He also seems like a very genuine guy to work with based on the interviews I've seen. If you're going to invest as much money as they've raised, you better like spending time with the person putting it to work.

Segway then?
Segway wasn't a scam. It just didn't take off like people predicted.
Segway wasn't crap technology. Just overhyped and overpriced.
im not comparing Segway to Theranos but to Magic Leap which even has a very similar founder story and may find its niche much slimmer then investors thought.
That's a big possibility. People generally don't like to wear big, bulky things on their heads.
I don't think there's any doubt that the game plan is to shrink these devices as much as possible, provided investor interest/market derived revenue can sustain things to that point.

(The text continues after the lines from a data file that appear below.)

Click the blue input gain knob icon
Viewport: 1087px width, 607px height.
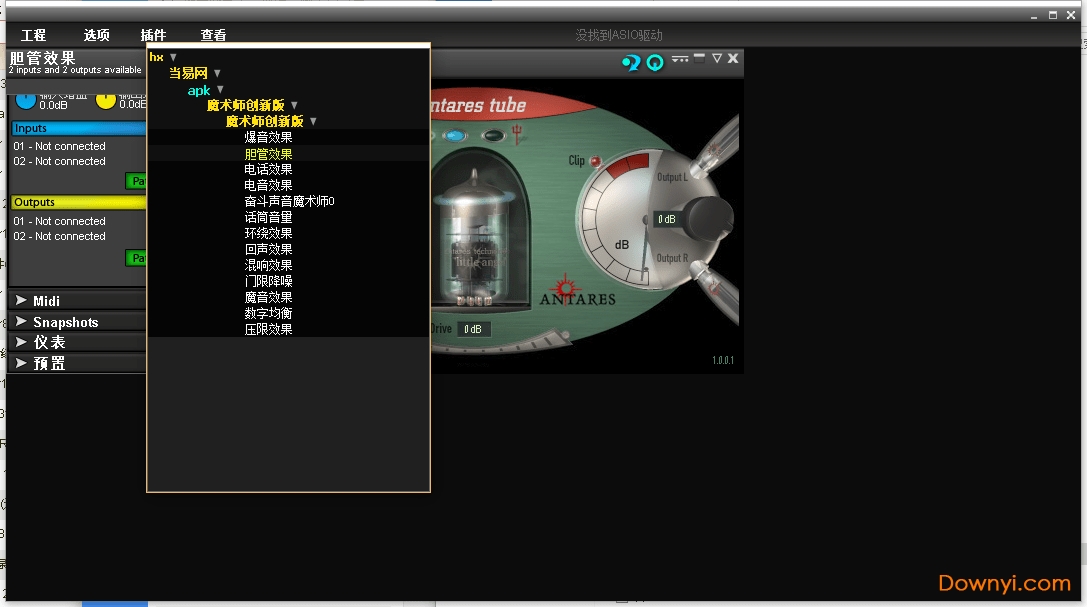[x=26, y=100]
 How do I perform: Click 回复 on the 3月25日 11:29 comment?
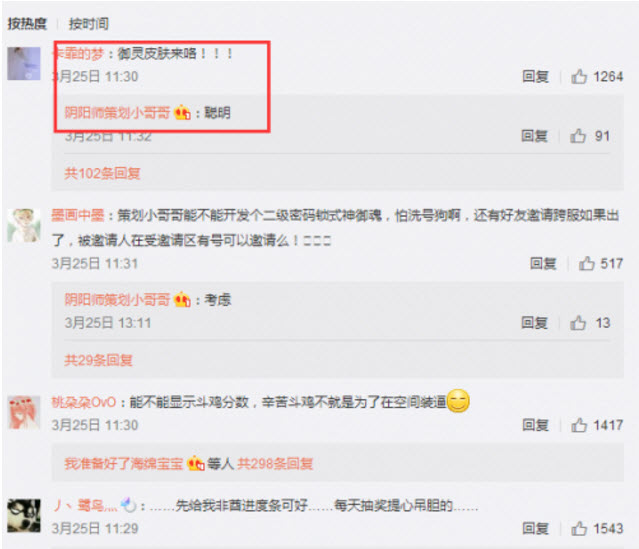pos(535,529)

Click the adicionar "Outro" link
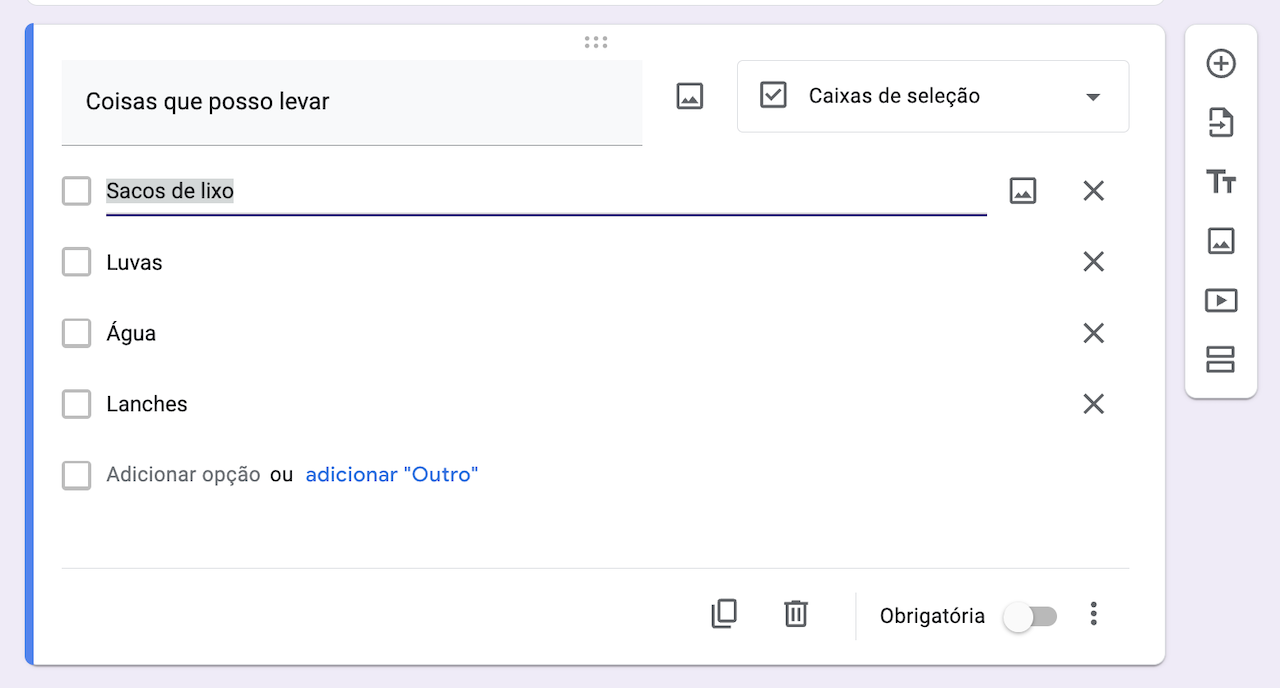[392, 475]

It's interesting how we've seen this shrinking form factor theme play out in the "segway sector" recently with the popularity of "hover boards." I'm not sure if that's a genuine new paradigm of human machine interaction or just a confluence of trendiness, fun, and much lower price than a segway.

One difference I see is that at least the focus is on describing the technology (even without details/demo), rather than promoting the celebrity of the founder. Go back and read all the gushing exposés about Theranos:

"The founder is like a female version of Steve Jobs!!"

"Look at the founder, isn't she amazing?"

"Theranos, founded by a young woman entrepreneur who wears only black turtlenecks..."

"The company's technology is blah blah blah, but look! OMFG YOUNG FEMALE FOUNDER!"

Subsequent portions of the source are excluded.